SPD-Gesundheitspolitiker Karl Lauterbach hat gestern Abend in "WDR aktuell" die Vorgehensweise im Zusammenhang mit den Corona-Fällen in Tönnies-Betrieben hart kritisiert. Es sei lange bekannt, dass "Fleischfabriken gefährlich" seien und dort "nicht sauber gearbeitet" würde. Ein Corona-Ausbruch in diesen Dimensionen sei nur möglich, "wenn es gravierende Verstöße gegen Hygienevorschriften gegeben hat."

Lauterbach plädierte dafür, den Betrieb sofort zu schließen, die Quarantäne der Mitarbeiter sicherzustellen und umfassender auf Corona-Infektionen zu testen.

Düsseldorf räumt Teile der Altstadt

Mit Unterstützung der Polizei hat das Düsseldorfer Ordnungsamt gestern Abend die Kurze Straße und die Freitreppe am Burgplatz geräumt. Insgesamt war die Polizei mit den Besatzungen von sieben Streifenwagen im Einsatz. Beide Orten waren so voll, dass die Besucher die Mindestabstände nicht mehr einhalten konnten.

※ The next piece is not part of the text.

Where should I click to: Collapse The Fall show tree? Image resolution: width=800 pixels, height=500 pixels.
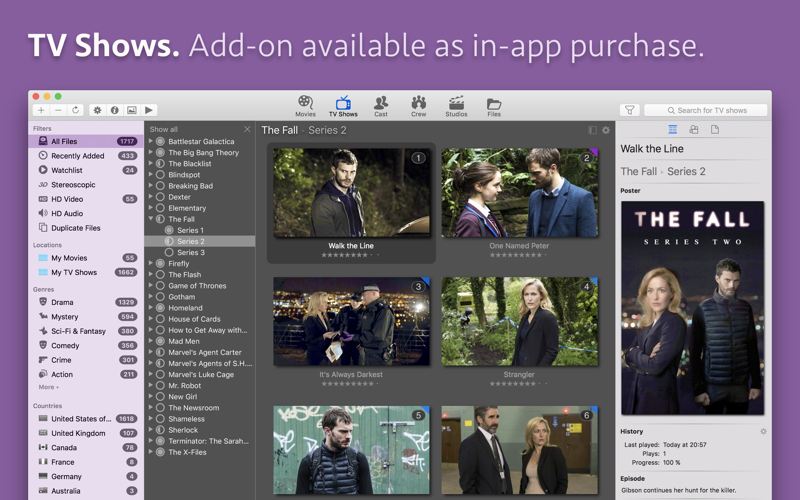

Corona-Ausbruch laut Habeck "eine Katastrophe mit Ansage"

Der Corona-Ausbruch in einem Tönnies-Schlachtbetrieb erhitzt die Gemüter. Für Robert Habeck, Bundesvorsitzender der Grünen, ist es "in gewisser Hinsicht eine Katastrophe mit Ansage. Nicht nur, weil die Unterkunftsbedingungen skandalös sind, sondern auch die Arbeitsbedingungen in der Fleischzerlegerei so sind, dass die Leute Schulter an Schulter arbeiten. Es ist sehr dicht, sehr kalt, ideale Bedingungen für Corona", sagte Habeck gestern Abend in der "Aktuellen Stunde".

Corona decke auf, "was wir alle schon hätten wissen können", betonte der Grünen-Politiker. "Erst durch das grelle Licht von Corona, weil wir als Gesellschaft betroffen sind, gibt es eine öffentliche Debatte." Diese Debatte könne nun zu Veränderungen führen.